The Trouble With Tanks

Aug 17, 2014 09:57

This is a mild essay that has been burbling a long time, and was brought to the fore (again) with the recent Guardians of the Galaxy movie. Specifically the scene where Drax the Destroyer, a generic brick type tank, has an extended fight with the main villain of the piece. It should not really be a surprise or a spoiler for me to say that in the early middle of the movie, a single character alone in a composite cast is unable to defeat the primary villain of the piece. But the contemptuous manner in which it was physically portrayed prompts this piece.

A digression along similar lines:

My favorite character in the old 'New Mutants' comic book was named 'Karma'. A Vietnamese refugee, her special power was that she had a particular type of physical mind control. She looks at you, you lose control of your body, and she's now moving it. The tougher you are, the worse her control and the more she has to move her own body to focus on yours, resulting in a harmonizing effect (for those of you familiar with old Glorantha spells). In the case of mooks, she could sometimes control several, but all would act in unison with her in a mook-pyramid effect similar to the end of the excellent movie 'Push' which everyone should go see/rent/Netflix/purchase.

The problem with this story-wise quickly became obvious. If the enemy was a single megavillain Karma's powers could not work because she would look at the villain, take over his body, and the plot would be over. That would be boring, therefore it was never allowed. In any such plot she could only look at the villain, grimace and say, "He's too strong!" then collapse in backlash agony. When this got too stupid, her character was put on a bus to nowhere.

Roleplaying gamers amongst you will recognize the same thing with 'save or screw' magic spells. As characters grow in power and gain more access to spells that instantly neutralize an opponent, the enemies gain more and more immunities/resistances/defenses to such attacks. As games evolve, we commonly see rules fixes changing the nature of these spells to do points of damage plus milder status effects as opposed to 'save or screw'; plus the addition of various powers to protect against such screws.
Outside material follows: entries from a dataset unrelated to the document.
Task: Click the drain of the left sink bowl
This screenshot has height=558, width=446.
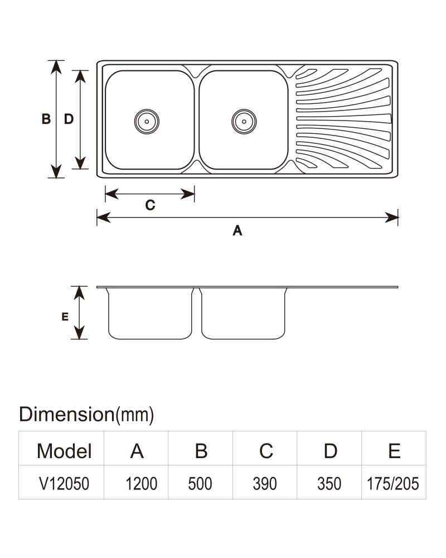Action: pyautogui.click(x=147, y=121)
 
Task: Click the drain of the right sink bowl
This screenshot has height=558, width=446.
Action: pyautogui.click(x=244, y=121)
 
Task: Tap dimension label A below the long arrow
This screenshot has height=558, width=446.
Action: pyautogui.click(x=237, y=230)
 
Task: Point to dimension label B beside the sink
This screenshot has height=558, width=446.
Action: pyautogui.click(x=46, y=119)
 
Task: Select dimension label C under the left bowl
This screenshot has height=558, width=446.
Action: pyautogui.click(x=150, y=205)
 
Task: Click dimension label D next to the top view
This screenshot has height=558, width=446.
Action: pyautogui.click(x=69, y=119)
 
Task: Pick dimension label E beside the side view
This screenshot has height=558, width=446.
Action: pyautogui.click(x=65, y=316)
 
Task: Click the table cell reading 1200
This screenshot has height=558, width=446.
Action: pyautogui.click(x=141, y=484)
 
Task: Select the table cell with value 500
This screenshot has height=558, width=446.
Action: pyautogui.click(x=200, y=484)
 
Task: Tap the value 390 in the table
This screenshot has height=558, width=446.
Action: pyautogui.click(x=265, y=484)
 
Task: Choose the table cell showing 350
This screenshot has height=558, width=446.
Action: pyautogui.click(x=329, y=484)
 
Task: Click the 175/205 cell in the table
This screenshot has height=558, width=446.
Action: pyautogui.click(x=392, y=484)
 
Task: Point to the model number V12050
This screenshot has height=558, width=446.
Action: pyautogui.click(x=64, y=484)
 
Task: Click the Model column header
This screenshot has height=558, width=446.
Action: pyautogui.click(x=64, y=451)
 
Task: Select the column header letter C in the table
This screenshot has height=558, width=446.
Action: pyautogui.click(x=266, y=451)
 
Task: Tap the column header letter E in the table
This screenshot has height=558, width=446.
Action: pyautogui.click(x=394, y=451)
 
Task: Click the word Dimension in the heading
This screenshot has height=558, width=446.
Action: pyautogui.click(x=66, y=414)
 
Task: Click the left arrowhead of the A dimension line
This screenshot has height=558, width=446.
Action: pyautogui.click(x=104, y=217)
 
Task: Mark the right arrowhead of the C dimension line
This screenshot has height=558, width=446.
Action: pyautogui.click(x=188, y=194)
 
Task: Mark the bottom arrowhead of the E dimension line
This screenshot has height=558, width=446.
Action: pyautogui.click(x=79, y=333)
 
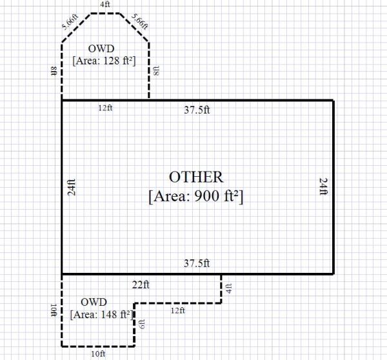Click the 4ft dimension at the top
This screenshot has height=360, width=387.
pyautogui.click(x=105, y=5)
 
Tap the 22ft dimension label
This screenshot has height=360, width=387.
pyautogui.click(x=141, y=285)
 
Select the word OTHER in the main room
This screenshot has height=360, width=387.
pyautogui.click(x=196, y=177)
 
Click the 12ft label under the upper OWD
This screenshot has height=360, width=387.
pyautogui.click(x=105, y=108)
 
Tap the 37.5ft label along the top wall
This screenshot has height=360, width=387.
pyautogui.click(x=197, y=110)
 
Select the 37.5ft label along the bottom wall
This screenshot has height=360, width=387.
pyautogui.click(x=197, y=263)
Some examples are:

Disintegrate changing from save-or-dust to save-or-take-2x-level damage
Mind Blank style protections to negate Holds, Charms, Dominates making them just as useless as Karma
4th ed D&D 'shed mark' powers, as authors realize that it was way too hard for a marked enemy to escape the conditions for sustaining a mark
4th ed D&D 'multistage villains' where videogame style the first body 'dies' when its hit points are expended and it spawns the next villain, moving to the second stage of the combat. (And conveniently the second stage is considered an entirely new creature so marks, status effects, and multi-power locking effects are all gone.)
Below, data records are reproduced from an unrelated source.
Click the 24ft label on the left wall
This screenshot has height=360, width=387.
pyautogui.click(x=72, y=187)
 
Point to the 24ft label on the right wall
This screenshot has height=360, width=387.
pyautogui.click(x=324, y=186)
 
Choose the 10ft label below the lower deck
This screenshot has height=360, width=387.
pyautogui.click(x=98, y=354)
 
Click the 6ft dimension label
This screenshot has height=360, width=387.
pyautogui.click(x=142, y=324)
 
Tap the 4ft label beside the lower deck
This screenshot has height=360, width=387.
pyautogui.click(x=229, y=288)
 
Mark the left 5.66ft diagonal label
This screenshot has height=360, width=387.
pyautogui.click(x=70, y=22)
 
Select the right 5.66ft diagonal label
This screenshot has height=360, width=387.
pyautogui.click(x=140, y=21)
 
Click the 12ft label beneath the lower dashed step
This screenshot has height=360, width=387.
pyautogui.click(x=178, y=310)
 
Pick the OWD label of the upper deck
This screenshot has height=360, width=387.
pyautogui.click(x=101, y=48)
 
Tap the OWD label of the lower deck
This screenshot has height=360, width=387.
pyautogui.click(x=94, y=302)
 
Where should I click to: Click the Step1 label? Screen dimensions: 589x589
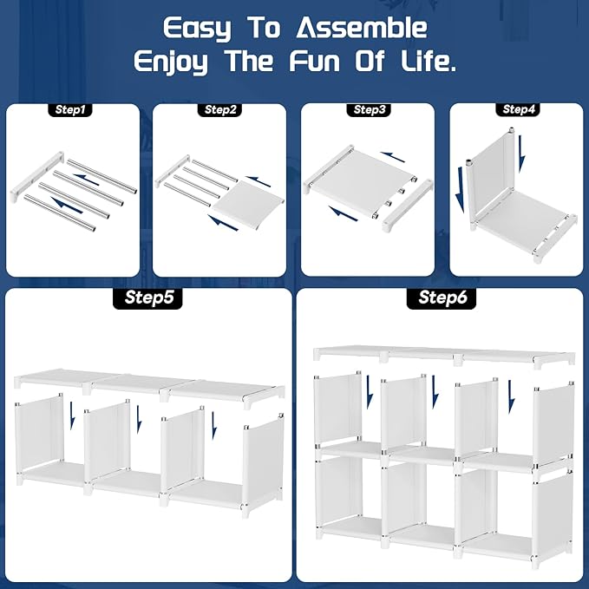(x=70, y=109)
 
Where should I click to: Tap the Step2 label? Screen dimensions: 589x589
(x=220, y=109)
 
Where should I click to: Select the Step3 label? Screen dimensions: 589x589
(x=370, y=109)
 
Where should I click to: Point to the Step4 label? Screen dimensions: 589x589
(x=518, y=109)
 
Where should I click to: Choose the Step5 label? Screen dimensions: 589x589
(x=148, y=298)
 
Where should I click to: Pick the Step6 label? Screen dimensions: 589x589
(x=442, y=298)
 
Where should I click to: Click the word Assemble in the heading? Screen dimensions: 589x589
(x=362, y=28)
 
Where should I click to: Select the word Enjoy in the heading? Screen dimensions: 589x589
(x=171, y=62)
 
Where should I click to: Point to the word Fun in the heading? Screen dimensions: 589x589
(x=315, y=61)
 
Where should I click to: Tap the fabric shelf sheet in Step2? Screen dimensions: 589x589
(x=249, y=205)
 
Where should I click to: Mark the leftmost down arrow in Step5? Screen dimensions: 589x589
(x=73, y=416)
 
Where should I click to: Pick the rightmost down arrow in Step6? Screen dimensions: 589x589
(x=511, y=396)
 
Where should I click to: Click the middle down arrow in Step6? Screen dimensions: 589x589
(x=435, y=392)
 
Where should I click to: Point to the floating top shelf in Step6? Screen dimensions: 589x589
(x=444, y=355)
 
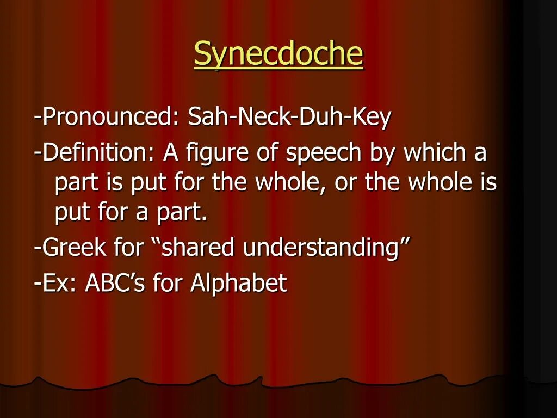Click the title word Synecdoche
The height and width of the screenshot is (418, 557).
point(278,54)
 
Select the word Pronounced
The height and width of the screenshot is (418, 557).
point(109,117)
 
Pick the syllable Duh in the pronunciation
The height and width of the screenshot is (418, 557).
point(319,117)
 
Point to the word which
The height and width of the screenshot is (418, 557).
point(433,153)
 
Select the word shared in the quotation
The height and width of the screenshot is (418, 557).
point(199,248)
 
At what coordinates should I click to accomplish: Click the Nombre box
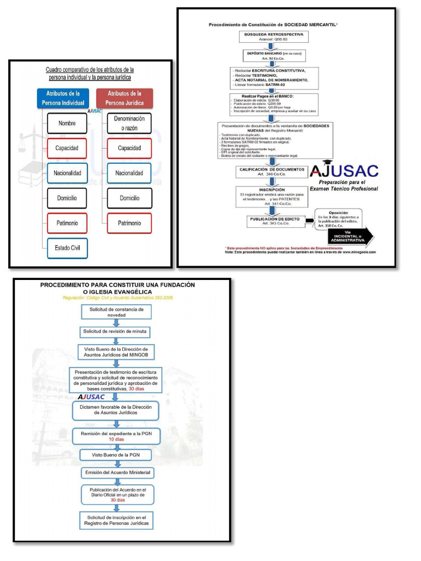pos(67,123)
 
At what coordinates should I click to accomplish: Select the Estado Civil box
pos(67,248)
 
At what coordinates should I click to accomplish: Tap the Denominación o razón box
pos(129,123)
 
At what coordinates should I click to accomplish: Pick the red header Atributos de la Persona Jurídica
pos(124,99)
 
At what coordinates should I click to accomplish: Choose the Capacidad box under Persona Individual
pos(67,148)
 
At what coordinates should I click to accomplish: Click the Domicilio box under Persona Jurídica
pos(129,198)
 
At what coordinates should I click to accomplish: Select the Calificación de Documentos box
pos(272,171)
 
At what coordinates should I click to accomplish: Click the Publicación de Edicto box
pos(272,221)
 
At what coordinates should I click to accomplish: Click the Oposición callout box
pos(338,218)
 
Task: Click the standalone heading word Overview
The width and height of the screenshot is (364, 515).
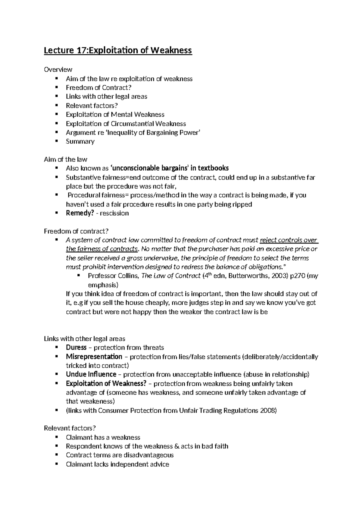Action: pyautogui.click(x=58, y=70)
Which brings us back to Tanks. Let's use some primary examples - Colossus, who is invariably done poorly, and Superman, who can often be done well.

Think back. When has Colossus of the X-Men ever won a fight? Flat out, just won? Was bigger, stronger, smarter, and tougher than his opponent, duked it out hammer and tongs, and came out the victor? I can think of very very few occasions; very close to none over twenty plus years and many different adaptations. Oh, sure, he contributes to the team. He soaks up bullet and drugged-dart fire while people hide behind him; he throws Wolverine in the fastball special, and he has a particular gimmick - I think it's a mutant power - to always be underneath a non-flying enemy who has been catapulted into the sky so he punches them back up as they are falling.

But he himself never wins. Never of his own accord due to his grit, determination, well-trained skills, and/or clever application of powers.

Let's look at Superman. Thankfully, Superman is different. Often, the beginning of a Superman story will have him trashing a villain who might otherwise be impressive against others, but is not to him. He wins. Flat out. It's just a lead-in to something more serious, often a problem that can't just be punched, but he does win in a way that Colossus only wins against mooks.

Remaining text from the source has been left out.